Ao longo dos anos novas propostas de programas foram surgindo, o público se apegando às fórmulas, criando torcidas, votando em seus favoritos. A chance de interagir com um programa que poderia mudar de fato a vida de alguém enquanto se identificava com o participante como aquele cara que poderia ser o seu vizinho ou a menina do seu trabalho, era certeza de sucesso de audiência.

Da minha parte, sempre curti os barracos, a redenção dos personagens rejeitados, a punição dos vilões, scripts que poderiam ser de um reality mas que se pareciam muito com as estruturas de filmes e séries da ficção.

Chegamos a 2020. O BBB em sua vigésima edição bombando mais do que tudo, a MTV praticamente extirpando a música de sua programação para investir cada vez mais em programas com jovens cheios de feromônios e nós babando em frente à tv, ainda chamando aquilo tudo de reality show.

Até que a realidade mudou.

Uma pandemia que nos força a fazer isolamento social, um vírus que se alastra por todo o planeta causando milhares de mortes e continua a cada dia mais sufocando o sistema de saúde e dando um olé nos cientistas mudou o que conhecíamos como realidade. Muda a nossa vida, nossa rotina, nossa verdade. Tudo o que sabíamos e planejávamos já não tem mais validade e fomos forçados a repensar modos de trabalho, relações, comportamentos.

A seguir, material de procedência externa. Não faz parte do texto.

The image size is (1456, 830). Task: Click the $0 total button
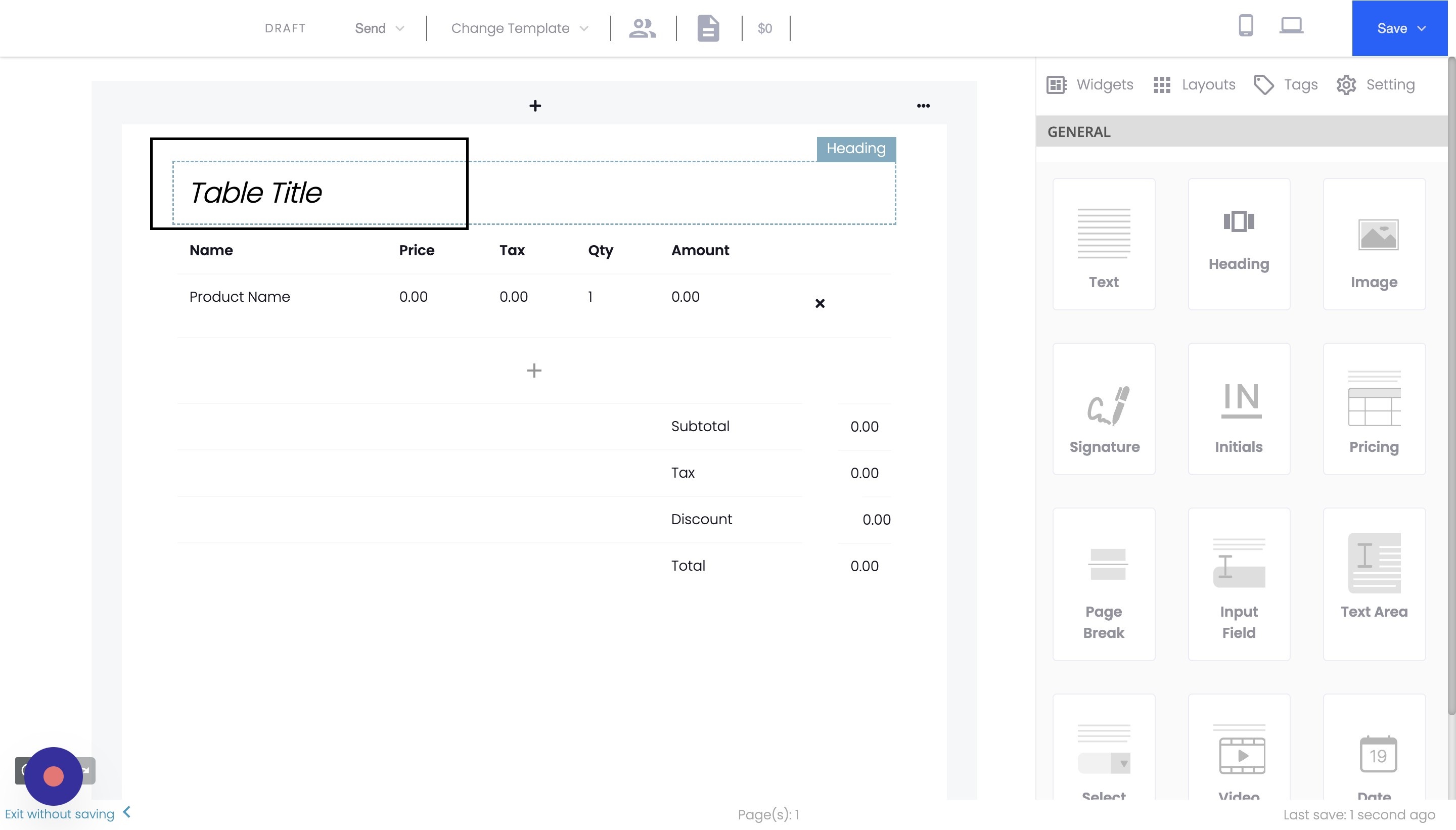(x=764, y=28)
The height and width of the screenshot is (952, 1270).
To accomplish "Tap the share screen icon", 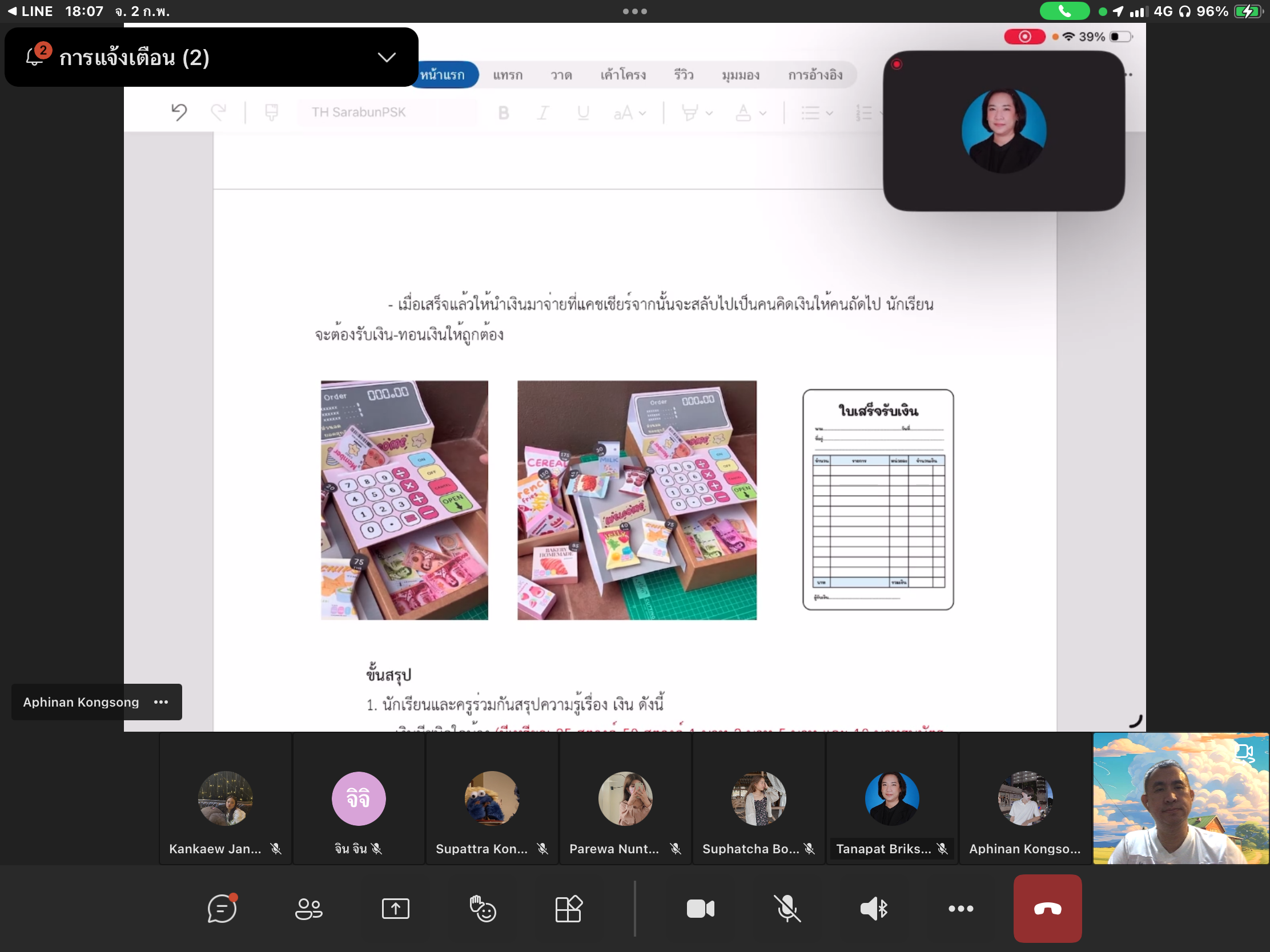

Com o mundo de cabeça pra baixo, passamos nós a ser os confinados e os realities se transformaram em programas de ficção, que nos aliviam neste momento de incertezas. Vivemos em uma distopia em que houve uma troca de papéis e os programas que antes nos geravam identificação agora são os que nos transportam para uma realidade com a qual não temos mais contato. Vemos os realities pra matar a saudade das festas, do tempo em que podíamos nos abraçar e beijar livremente, viajar pra qualquer destino sem protocolos extremos de segurança, sair na rua sem máscaras, comemorar aniversários presencialmente.

Os realities nunca foram tão fictícios. E nós nunca fomos tão reais.